In the records below, the relevant part opens with the line containing "At what coordinates" and closes with the line containing "Given: Open the Параметры menu"; print that part exactly and only, without its pictures.

--- DATA IN THIS EXERCISE ---

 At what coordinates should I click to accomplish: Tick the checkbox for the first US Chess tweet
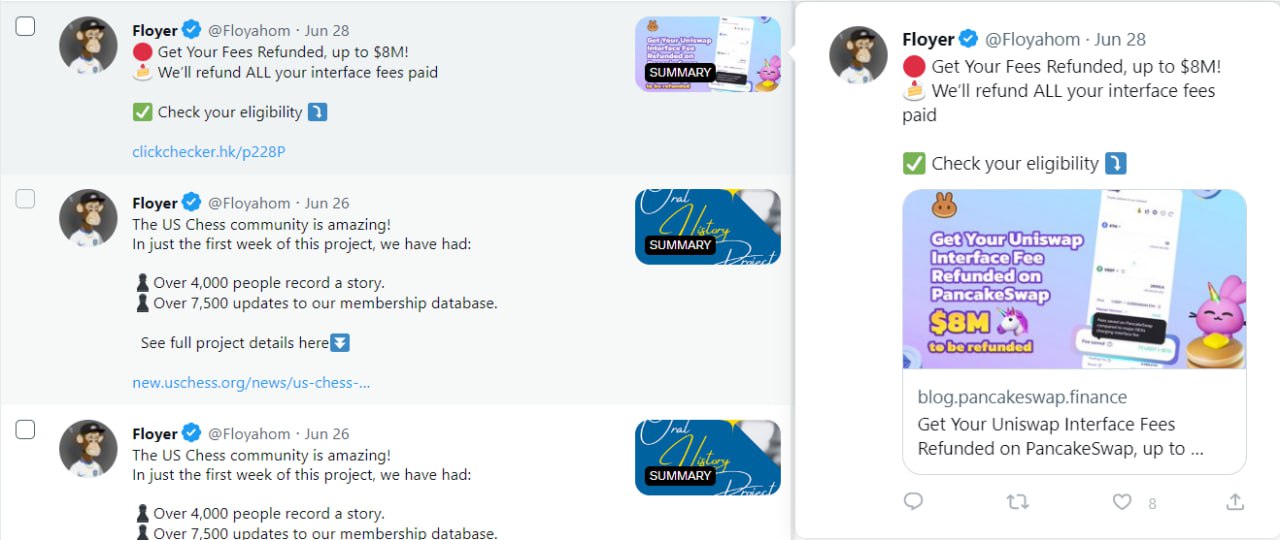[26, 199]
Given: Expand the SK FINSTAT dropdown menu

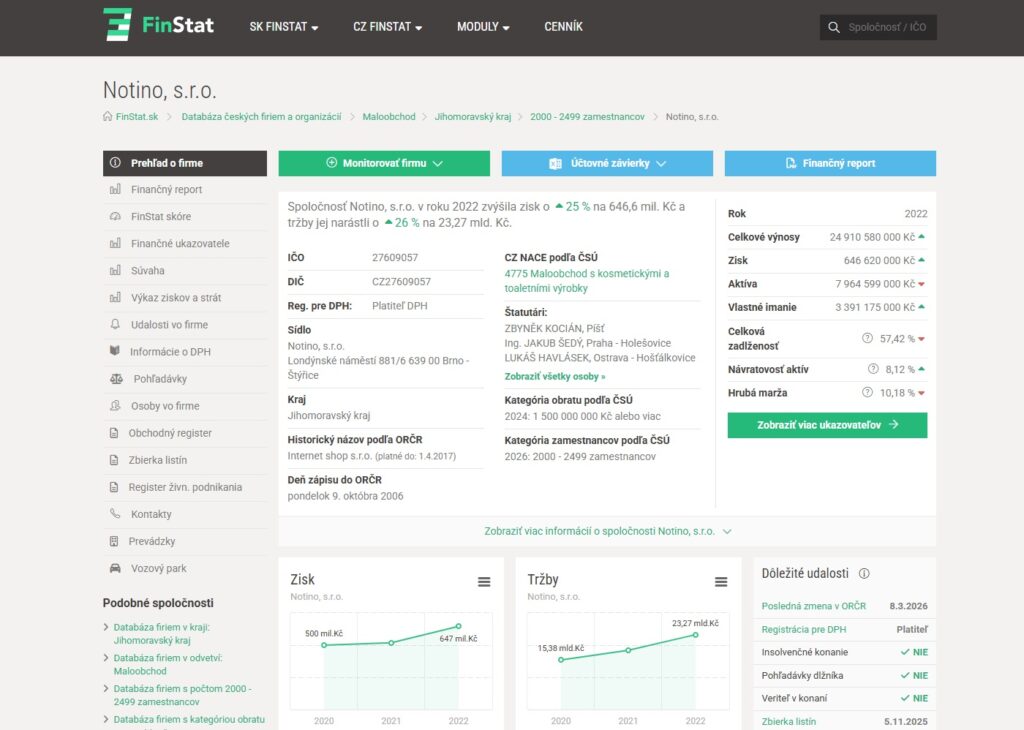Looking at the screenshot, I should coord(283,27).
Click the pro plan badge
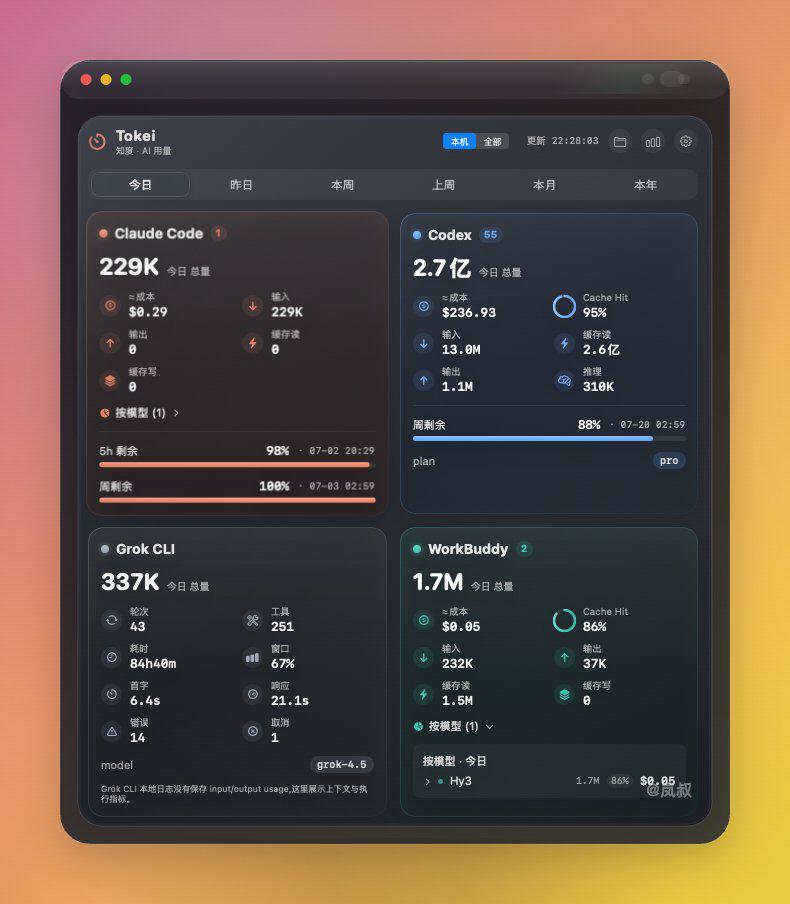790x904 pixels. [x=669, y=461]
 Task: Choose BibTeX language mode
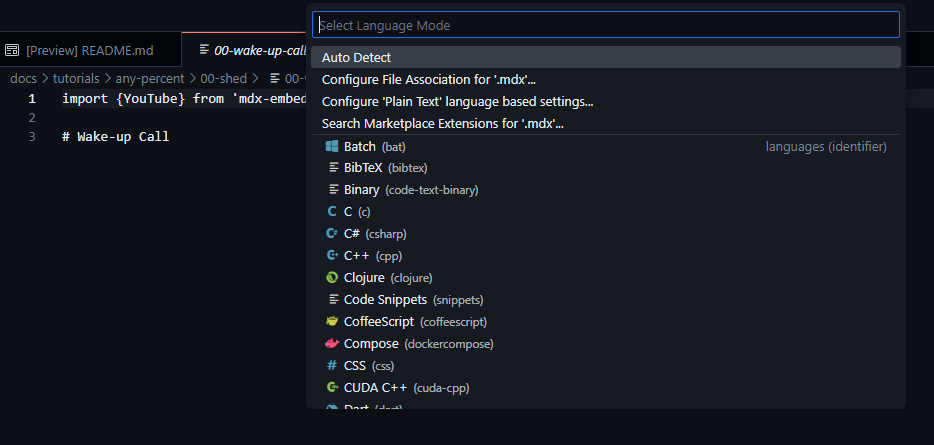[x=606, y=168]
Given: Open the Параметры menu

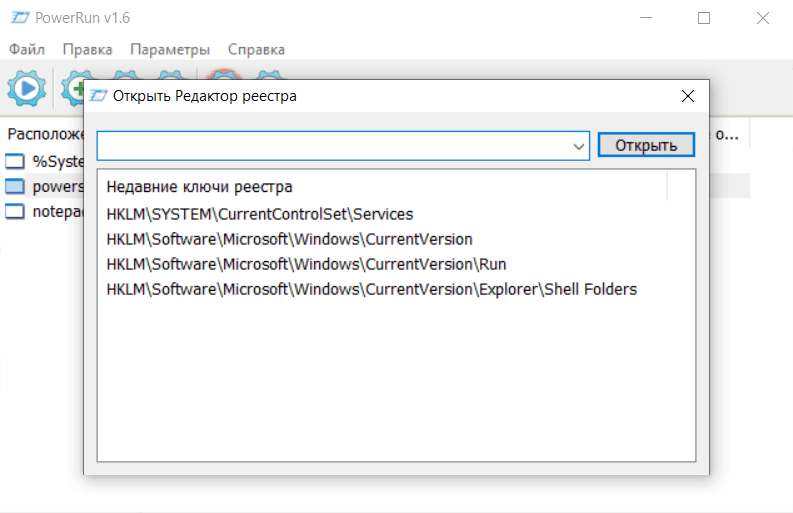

---
--- DATA IN THIS EXERCISE ---

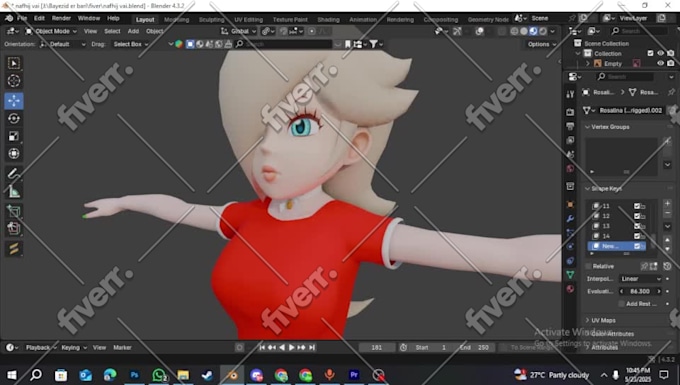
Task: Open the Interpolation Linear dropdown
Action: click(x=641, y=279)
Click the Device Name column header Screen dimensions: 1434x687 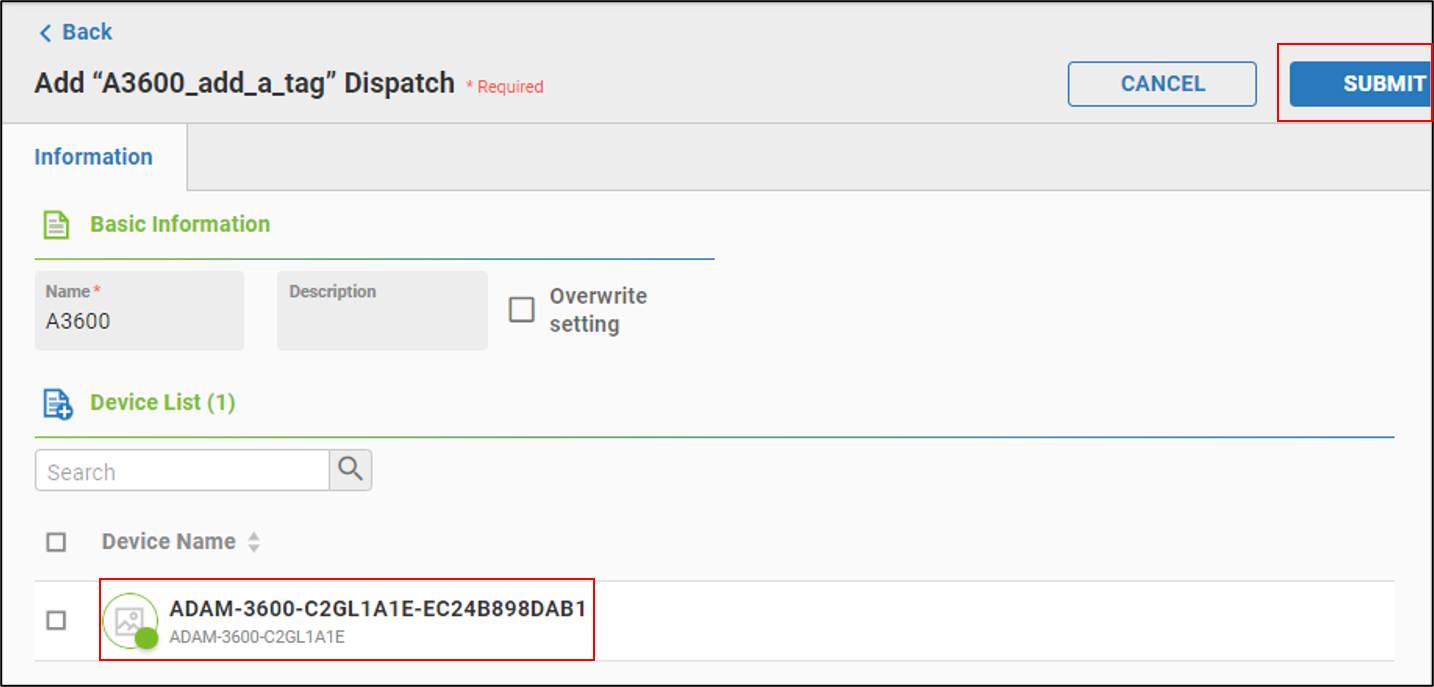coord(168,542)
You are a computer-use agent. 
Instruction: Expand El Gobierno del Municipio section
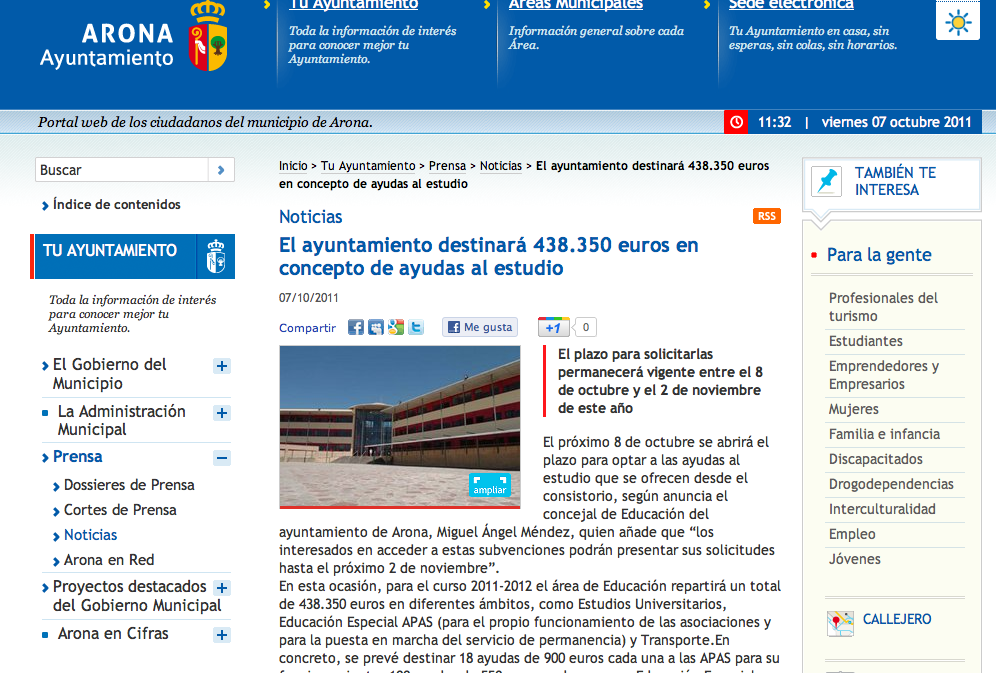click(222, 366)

---

• [RESPONSE TO THE EXERCISE]:
 At what coordinates should I click to accomplish: Tick the checkbox for the first US Chess tweet
[26, 199]
Given: Expand the SK FINSTAT dropdown menu

Looking at the screenshot, I should coord(283,27).
Click the pro plan badge
790x904 pixels. [x=669, y=461]
 Task: Choose BibTeX language mode
[x=606, y=168]
Given: Open the Параметры menu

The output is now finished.